# Extrait fourni
Regarder un plan de transports en commun peut devenir une expérience intense. Même s’il s’agit d’un plan purement abstrait et schématique, c’est comme si je percevais des insectes partout, dans chaque lettre, dans chaque chiffre, dans le tracé de chaque ligne de tramway ou de métro.

Cela peut devenir encore plus abstrait. Si je regarde l’heure sur mon smartphone, chaque chiffre que je vois m’évoque beaucoup de choses, certains chiffres sont « tristes », d’autres « joyeux », d’autres « tranchants »… la forme du chiffre que je vois, mais aussi le concept même de ce chiffre.

Ci-dessous, j’ai essayé d’illustrer mon ressenti lorsque je vois des mots dans cet état. Là encore, si on me demande de décrire chaque lettre, je vais les décrire correctement, mais je les « ressens » comme sur le dessin de droite. Chaque texte ressemble à une forêt d’insectes.

Nous avons des réseaux neuronaux qui nous permettent d’identifier certaines formes ou concepts en quelques dixièmes de seconde, avant même d’en être conscient. Sous l’effet d’une substance psychédélique, ces réseaux semblent beaucoup plus sensibles qu’en temps normal, un rien suffit à nous faire percevoir un visage, un papillon, un œil… J’ai l’impression que les ongles de ma main sont des coccinelles (???), et que les touches du clavier virtuel de mon smartphone sont des petits carrés de chocolat au lait. Les autres humains (et mon propre reflet) peuvent sembler très « alien », comme s’ils étaient des chimères faites d’un assemblage d’éléments disparates (végétaux, métalliques, insectoïdes…).

Comme les effets précédents, cela peut être magnifique dans certains contextes (une simple balade en forêt peut donner l’impression d’être dans une forêt enchantée), et oppressant dans d’autres, où l’on se met à souhaiter retrouver le cerveau « bête » et peu sensible auquel on est habitué, pour se reposer un peu. Si le moindre texte est une forêt d’insectes, lire devient rapidement épuisant !

Hallucinations conceptuelles et mémorielles

Dans un registre proche, je me surprends souvent à chercher des mots qui n’existent pas pour nommer certains concepts. Prenez par exemple la silhouette d’une poire, fine d’un côté et large de l’autre. Cette forme peut m’évoquer une poire, bien entendu, mais aussi certains types d’arbres, ou, si on la retourne, une tête d’éléphant, ou la forme générale du continent africain. Du coup, à chaque fois que je pense à quelque chose qui a vaguement cette forme, je pense simultanément à tous les autres objets (concrets ou abstraits) qui ont cette forme. Plus dérangeant, des mots imaginaires absurdes me viennent spontanément en tête pour nommer ce concept, comme « Tarstre » ou « Tiostre » (???). Certains concepts sont encore plus absurdes : par exemple, j’ai l’impression qu’il y a un concept commun entre « papillon, » « intercalaire » et « rentrée des classes ».

# À faire
1: Dans l'extrait, à quoi sont comparées les touches du clavier virtuel du smartphone ?
2: Recopiez mot pour mot le passage de l'extrait qui va de « Cela peut devenir » jusqu'à « une forêt d’insectes. ».

# Données fournies
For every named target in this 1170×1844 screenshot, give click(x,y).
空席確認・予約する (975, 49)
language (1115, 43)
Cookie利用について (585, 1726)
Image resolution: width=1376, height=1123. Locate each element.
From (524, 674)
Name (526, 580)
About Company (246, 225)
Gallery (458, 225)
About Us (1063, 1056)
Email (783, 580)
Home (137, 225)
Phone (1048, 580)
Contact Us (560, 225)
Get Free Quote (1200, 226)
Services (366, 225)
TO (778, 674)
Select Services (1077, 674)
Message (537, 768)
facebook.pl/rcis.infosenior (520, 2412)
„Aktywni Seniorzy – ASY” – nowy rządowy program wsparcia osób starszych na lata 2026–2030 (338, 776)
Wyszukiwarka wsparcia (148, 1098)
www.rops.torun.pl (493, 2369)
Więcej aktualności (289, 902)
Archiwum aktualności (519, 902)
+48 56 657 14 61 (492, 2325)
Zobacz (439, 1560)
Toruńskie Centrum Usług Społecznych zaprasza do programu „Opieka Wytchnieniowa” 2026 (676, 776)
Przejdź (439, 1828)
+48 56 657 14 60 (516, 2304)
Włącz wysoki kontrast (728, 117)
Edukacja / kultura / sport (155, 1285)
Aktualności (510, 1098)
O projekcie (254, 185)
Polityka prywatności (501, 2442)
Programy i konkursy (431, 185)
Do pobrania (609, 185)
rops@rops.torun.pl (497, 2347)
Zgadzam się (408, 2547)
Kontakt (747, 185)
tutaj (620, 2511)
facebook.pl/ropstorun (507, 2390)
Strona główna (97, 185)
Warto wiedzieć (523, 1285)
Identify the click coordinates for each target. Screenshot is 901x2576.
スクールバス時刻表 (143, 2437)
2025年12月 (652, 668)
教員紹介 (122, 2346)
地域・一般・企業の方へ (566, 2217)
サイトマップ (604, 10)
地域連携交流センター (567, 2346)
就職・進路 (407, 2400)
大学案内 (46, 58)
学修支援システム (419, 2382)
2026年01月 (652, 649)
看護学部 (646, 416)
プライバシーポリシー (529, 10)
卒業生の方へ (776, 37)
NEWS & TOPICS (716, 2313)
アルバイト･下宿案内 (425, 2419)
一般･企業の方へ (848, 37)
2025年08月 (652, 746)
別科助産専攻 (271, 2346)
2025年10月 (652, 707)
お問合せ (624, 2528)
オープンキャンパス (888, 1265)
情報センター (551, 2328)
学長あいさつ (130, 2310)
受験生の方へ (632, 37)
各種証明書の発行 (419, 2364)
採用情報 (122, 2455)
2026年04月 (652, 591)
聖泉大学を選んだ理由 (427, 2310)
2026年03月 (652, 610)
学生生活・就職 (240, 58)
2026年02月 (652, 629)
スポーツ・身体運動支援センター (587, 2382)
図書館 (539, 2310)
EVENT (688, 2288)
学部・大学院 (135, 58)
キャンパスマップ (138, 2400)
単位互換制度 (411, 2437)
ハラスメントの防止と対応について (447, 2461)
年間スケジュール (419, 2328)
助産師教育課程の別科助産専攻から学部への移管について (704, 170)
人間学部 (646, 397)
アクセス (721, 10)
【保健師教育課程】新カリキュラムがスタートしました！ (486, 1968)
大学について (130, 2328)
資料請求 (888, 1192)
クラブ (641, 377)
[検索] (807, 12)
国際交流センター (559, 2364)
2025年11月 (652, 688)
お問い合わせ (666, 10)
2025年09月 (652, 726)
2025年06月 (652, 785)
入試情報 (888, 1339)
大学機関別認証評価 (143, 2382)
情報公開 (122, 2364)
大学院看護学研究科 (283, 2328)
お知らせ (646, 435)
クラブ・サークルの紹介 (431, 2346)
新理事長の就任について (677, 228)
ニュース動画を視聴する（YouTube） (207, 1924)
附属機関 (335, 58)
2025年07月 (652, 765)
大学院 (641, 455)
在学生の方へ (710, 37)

# Réponses
1: À des petits carrés de chocolat au lait.

2:
Cela peut devenir encore plus abstrait. Si je regarde l’heure sur mon smartphone, chaque chiffre que je vois m’évoque beaucoup de choses, certains chiffres sont « tristes », d’autres « joyeux », d’autres « tranchants »… la forme du chiffre que je vois, mais aussi le concept même de ce chiffre.

Ci-dessous, j’ai essayé d’illustrer mon ressenti lorsque je vois des mots dans cet état. Là encore, si on me demande de décrire chaque lettre, je vais les décrire correctement, mais je les « ressens » comme sur le dessin de droite. Chaque texte ressemble à une forêt d’insectes.